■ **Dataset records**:
>>>
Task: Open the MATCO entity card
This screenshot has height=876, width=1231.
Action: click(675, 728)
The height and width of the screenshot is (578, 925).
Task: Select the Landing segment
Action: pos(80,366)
<<<
>>>
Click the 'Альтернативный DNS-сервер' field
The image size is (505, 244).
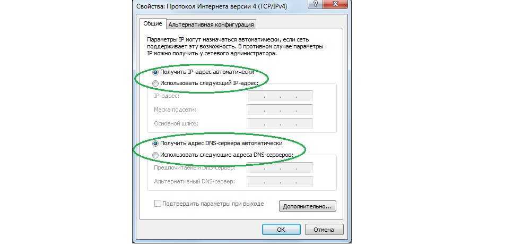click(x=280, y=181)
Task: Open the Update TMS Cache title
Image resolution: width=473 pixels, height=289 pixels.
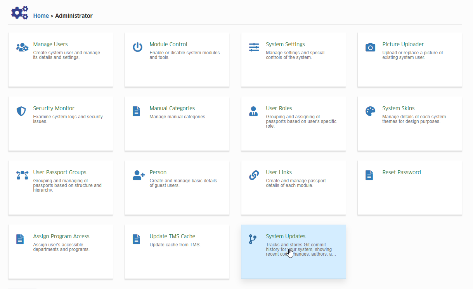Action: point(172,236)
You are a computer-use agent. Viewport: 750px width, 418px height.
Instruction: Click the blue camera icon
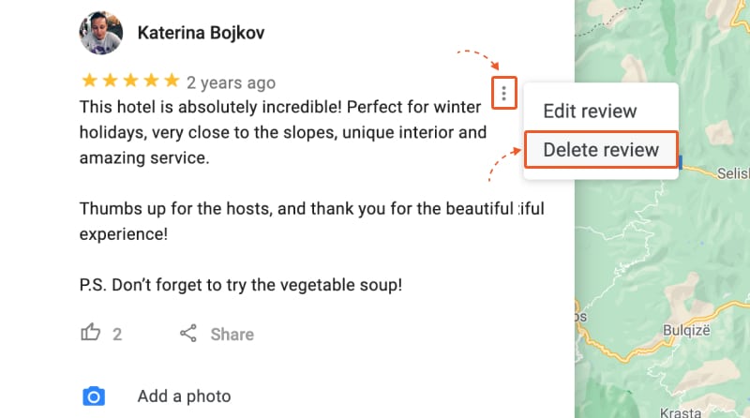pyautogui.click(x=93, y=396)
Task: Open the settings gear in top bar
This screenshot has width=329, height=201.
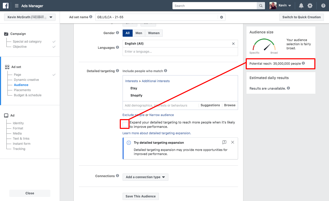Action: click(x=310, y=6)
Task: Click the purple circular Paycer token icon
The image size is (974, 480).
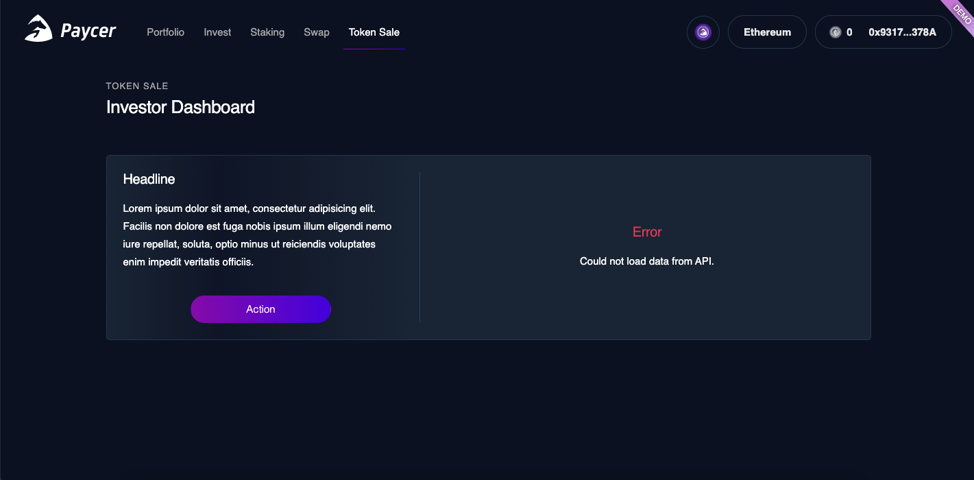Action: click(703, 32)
<<<
■ **TASK**:
Above are the entries; copy every line among them that contains the word "Open".

■ **TASK OUTPUT**:
Task: Open the MATCO entity card
Task: Open the Update TMS Cache title
Task: Open the settings gear in top bar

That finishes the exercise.